# ENTRIES SUPPLIED
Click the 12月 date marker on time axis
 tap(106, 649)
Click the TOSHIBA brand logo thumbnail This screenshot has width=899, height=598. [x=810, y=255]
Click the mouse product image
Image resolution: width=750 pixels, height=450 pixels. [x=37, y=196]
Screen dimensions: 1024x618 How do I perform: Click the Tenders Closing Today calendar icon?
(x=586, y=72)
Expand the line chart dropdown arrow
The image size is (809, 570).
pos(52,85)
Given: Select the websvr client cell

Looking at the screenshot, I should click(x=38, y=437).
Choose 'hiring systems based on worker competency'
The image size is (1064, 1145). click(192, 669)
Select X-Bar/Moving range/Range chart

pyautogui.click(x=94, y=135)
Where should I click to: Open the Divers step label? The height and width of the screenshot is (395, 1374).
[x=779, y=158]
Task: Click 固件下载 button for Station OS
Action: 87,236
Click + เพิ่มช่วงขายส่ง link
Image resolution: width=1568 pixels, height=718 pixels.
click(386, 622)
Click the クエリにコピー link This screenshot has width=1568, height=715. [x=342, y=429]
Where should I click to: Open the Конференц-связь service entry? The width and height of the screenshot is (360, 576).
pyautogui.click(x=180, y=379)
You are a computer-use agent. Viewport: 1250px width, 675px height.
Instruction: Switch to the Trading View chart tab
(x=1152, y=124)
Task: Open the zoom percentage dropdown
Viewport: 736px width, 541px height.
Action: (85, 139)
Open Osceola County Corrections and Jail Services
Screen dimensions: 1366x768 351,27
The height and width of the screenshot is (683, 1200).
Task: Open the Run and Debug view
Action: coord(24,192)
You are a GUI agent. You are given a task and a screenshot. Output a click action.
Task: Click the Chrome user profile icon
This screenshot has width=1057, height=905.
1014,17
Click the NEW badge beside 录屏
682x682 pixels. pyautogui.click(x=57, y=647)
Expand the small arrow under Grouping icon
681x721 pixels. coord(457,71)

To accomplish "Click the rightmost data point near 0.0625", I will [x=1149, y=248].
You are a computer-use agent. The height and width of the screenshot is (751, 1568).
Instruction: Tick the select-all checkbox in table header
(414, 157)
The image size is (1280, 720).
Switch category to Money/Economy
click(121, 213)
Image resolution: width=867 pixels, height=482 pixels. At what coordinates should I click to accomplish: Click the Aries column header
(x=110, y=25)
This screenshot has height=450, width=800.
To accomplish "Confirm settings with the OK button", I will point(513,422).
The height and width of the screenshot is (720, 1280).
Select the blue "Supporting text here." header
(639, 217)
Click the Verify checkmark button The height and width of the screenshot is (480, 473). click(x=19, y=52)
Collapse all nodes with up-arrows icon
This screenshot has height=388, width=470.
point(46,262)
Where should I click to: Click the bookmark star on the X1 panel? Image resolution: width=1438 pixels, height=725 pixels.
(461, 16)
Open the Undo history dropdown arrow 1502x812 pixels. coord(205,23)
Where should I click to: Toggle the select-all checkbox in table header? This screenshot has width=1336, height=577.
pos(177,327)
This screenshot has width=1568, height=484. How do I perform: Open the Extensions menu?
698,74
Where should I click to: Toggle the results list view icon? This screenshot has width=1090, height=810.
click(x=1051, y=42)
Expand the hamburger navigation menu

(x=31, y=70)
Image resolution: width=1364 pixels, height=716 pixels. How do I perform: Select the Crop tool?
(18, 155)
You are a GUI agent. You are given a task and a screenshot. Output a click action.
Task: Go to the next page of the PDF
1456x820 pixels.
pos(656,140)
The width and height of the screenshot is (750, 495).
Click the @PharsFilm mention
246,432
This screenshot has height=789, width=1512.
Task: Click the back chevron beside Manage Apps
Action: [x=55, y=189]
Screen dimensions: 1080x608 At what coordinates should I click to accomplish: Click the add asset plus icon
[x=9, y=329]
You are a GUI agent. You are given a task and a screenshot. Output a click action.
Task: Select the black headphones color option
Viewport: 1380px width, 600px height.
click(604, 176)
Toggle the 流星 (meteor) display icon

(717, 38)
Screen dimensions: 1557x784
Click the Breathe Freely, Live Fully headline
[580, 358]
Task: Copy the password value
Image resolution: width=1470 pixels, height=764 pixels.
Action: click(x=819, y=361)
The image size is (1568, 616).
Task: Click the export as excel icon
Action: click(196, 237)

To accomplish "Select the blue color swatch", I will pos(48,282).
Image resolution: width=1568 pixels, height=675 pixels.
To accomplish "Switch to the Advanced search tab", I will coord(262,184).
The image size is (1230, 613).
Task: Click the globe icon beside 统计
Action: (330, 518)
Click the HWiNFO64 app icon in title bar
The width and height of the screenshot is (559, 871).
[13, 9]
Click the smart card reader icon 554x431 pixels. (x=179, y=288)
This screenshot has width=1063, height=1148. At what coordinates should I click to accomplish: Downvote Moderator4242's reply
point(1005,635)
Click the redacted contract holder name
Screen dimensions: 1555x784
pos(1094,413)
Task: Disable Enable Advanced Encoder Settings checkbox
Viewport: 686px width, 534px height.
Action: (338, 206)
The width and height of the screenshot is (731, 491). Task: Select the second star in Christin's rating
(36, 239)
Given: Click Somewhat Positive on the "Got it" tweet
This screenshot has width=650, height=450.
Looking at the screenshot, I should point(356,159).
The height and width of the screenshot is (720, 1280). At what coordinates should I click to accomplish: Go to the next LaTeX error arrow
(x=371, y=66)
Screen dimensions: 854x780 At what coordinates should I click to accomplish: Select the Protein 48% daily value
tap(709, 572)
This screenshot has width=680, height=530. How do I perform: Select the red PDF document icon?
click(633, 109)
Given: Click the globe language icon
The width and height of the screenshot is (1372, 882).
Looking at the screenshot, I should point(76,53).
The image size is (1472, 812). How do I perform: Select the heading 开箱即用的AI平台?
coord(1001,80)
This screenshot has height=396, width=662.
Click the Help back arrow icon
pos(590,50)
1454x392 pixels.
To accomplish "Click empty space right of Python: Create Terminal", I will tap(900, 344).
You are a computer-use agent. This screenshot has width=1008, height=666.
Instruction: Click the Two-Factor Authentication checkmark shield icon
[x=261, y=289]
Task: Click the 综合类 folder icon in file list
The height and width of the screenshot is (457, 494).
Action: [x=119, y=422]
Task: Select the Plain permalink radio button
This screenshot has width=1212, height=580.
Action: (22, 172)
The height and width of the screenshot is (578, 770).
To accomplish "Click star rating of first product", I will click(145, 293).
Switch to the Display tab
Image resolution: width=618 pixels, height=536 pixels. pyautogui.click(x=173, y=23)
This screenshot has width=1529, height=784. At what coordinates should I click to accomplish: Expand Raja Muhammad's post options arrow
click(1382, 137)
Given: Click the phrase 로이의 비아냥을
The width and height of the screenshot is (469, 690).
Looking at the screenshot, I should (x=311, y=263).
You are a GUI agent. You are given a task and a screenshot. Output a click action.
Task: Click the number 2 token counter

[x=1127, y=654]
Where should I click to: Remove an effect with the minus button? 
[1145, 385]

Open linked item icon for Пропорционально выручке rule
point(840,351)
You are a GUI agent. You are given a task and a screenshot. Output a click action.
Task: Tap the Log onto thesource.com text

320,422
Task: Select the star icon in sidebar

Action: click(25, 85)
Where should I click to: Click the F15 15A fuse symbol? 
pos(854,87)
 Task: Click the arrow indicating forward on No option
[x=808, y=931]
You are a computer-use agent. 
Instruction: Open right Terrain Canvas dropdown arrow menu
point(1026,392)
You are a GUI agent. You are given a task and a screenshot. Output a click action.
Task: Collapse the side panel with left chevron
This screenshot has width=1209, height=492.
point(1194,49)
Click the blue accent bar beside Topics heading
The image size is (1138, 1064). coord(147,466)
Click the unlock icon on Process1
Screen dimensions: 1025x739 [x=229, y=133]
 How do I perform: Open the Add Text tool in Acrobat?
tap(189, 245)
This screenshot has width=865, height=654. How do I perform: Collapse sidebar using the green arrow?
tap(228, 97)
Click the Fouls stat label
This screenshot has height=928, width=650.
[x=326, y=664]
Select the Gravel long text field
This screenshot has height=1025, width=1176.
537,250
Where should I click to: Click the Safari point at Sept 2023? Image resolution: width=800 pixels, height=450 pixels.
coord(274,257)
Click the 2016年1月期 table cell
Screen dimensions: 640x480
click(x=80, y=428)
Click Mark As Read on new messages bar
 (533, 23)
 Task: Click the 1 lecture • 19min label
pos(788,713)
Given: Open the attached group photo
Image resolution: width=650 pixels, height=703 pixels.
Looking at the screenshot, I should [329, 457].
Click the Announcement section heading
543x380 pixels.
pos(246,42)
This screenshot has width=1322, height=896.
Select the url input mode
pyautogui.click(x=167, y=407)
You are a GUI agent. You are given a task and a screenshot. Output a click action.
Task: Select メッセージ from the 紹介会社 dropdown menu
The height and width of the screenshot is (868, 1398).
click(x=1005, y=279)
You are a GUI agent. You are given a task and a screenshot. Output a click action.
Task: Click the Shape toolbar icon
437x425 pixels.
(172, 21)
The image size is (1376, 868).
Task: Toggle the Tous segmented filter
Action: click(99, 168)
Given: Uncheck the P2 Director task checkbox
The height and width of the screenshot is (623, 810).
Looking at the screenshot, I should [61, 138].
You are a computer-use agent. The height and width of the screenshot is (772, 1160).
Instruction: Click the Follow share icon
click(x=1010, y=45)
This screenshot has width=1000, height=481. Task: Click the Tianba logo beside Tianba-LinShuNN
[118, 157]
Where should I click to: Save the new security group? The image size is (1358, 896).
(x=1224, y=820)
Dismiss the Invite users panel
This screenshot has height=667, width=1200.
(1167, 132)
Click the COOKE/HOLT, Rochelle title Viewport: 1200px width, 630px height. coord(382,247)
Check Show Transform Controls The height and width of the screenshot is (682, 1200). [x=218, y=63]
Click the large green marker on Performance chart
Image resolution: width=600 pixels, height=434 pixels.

# EXERCISE
Every line of the listing that includes the word "color" must be copied.

# RESULT
Task: Select the black headphones color option
To accomplish "Select the blue color swatch", I will pos(48,282).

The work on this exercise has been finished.